The accolades have poured in since Christine Sinclair’s stirring performance at the 2012 London Olympics, but now Canada’s top female soccer player will really be a star.
The Canadian team captain who held the country spellbound as she scored three times against the powerhouse United States in the Olympic soccer semifinals, and then made an impassioned denunciation of some questionable refereeing, is to be honoured with a star on Canada’s Walk of Fame.
The 30-year-old from Burnaby, B.C., will be inducted during the Walk of Fame festival in Toronto on Saturday. The ceremony will be shown on Global TV on Oct. 27.
“This is one thing that has definitely not sunk in,” Sinclair said in a recent interview. “I can’t imagine it.
“You look at the people involved or who are inducted and I can’t believe I’m even associated with it.”
It is only the latest honour for the gifted striker, who took the Bobbie Rosenfeld Award as The Canadian Press female athlete of the year and won the Lou Marsh Award as Canadian athlete of 2012.
She had been one of the world’s best female players for more than a decade, but it took her Olympic performance at Old Trafford, the famous home of Manchester United, to launch her to national stardom.
Heavy underdogs to the Americans, Sinclair played perhaps the game of her career, scoring three times to give Canada a 3-2 lead.

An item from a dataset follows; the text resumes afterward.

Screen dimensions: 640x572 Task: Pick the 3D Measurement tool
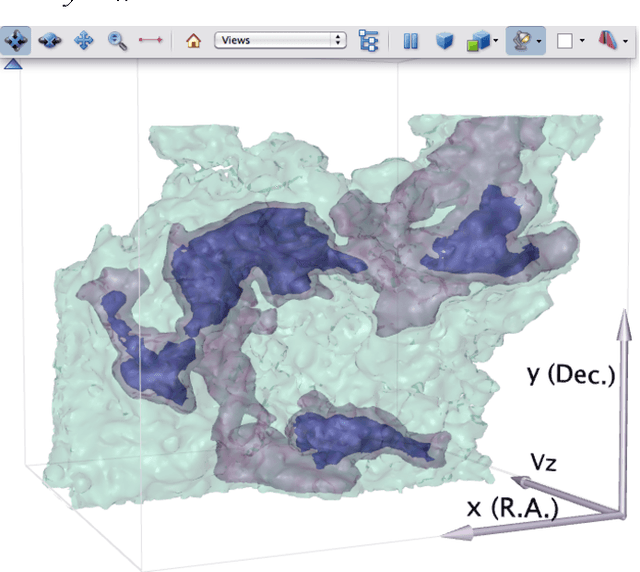(151, 41)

Then Norwegian referee Christina Pedersen made an almost unheard-of call against Canadian goalkeeper Erin McLeod for time-wasting, giving the U.S. a free kick inside the penalty area. Then came another dubious call of a penalty shot because the free kick hit a defender’s arm from point blank.

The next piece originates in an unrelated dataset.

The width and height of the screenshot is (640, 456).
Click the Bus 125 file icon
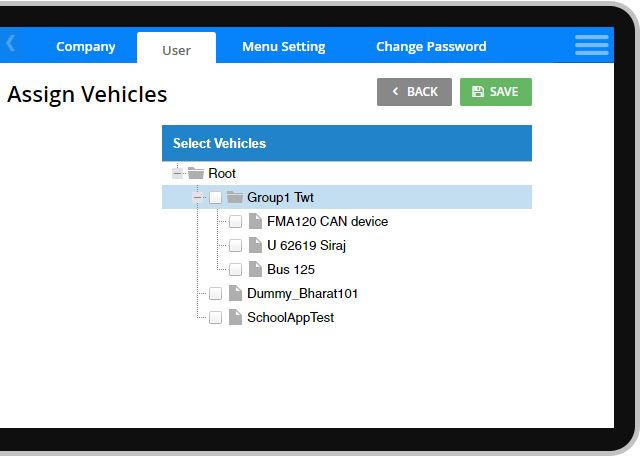click(255, 269)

The Americans tied the game and then got the game winner in extra time.
Canadian fans were outraged at what they felt was biased officiating, and Sinclair voiced their frustration in an emotional on-field TV interview after the match in which she said the team felt “cheated” out of a victory by the ref.
Unfazed by the controversy, the Canadian team bounced back to beat France in the bronze medal game.
Despite not winning gold, Sinclair was the easy choice to be Canada’s flag-bearer at the Olympic closing ceremonies.
She was later given a four-game suspension and fined an undisclosed amount by FIFA for “misconduct.”
More than a year later, the anger has subsided even if Sinclair’s opinions haven’t changed. It was part of a highly intense, emotional match against the team’s biggest rival.
“I don’t think the ref was the greatest ref we ever had, but at the end of the day, we gave up four goals in the semifinals of the Olympics,” she said. “You’re not going to win very often doing that.”
The extent to which Sinclair’s and the team’s performance at the Games had grabbed national attention came the first time the national women’s team played at home after the Games.
A crowd of 22,450 — a record for BMO Field in Toronto — turned out for the rematch with the No. 1 ranked Americans in a so-called friendly match in June. Although the U.S. won 3-0, fans counted out the seconds each time the American goalie held the ball and generally let both teams know that nothing was forgotten.
“That was incredible,” said Sinclair. “The result wasn’t what we wanted, but you could tell something bigger was going on.
“The fans were into it. When I was growing up, you didn’t know there was a women’s national team. Now girls grow up dreaming of playing for Canada.”
The team is hoping to ride that emotion into 2015, when Canada will play host to the women’s World Cup.
Sinclair is by far Canada’s most prolific scorer, with 145 career international goals. That ranks third all-time behind Americans Abby Wambach and Mia Hamm.
When not playing for the national team, Sinclair plays pro soccer. She won a championship with Western New York in the defunct Women’s Professional League in 2001, but moved to the Portland Thorns for the Inaugural National Women’s Soccer League season this year.
She scored a goal as Portland won 2-0 in the league final on Aug. 31.
Sinclair went to University in Portland and now considers it home.
“I never really left,” she said. “I’ve had to play in different parts of North America, but this was always home.”
But now she will be honoured once again in her home country.
The Walk of Fame recognizes Canadians from all areas of the entertainment business. Other inductees this year are Terry Fox, Oscar Peterson, Alan Thicke, Bob Ezrin and Craig and Marc Kielsburger.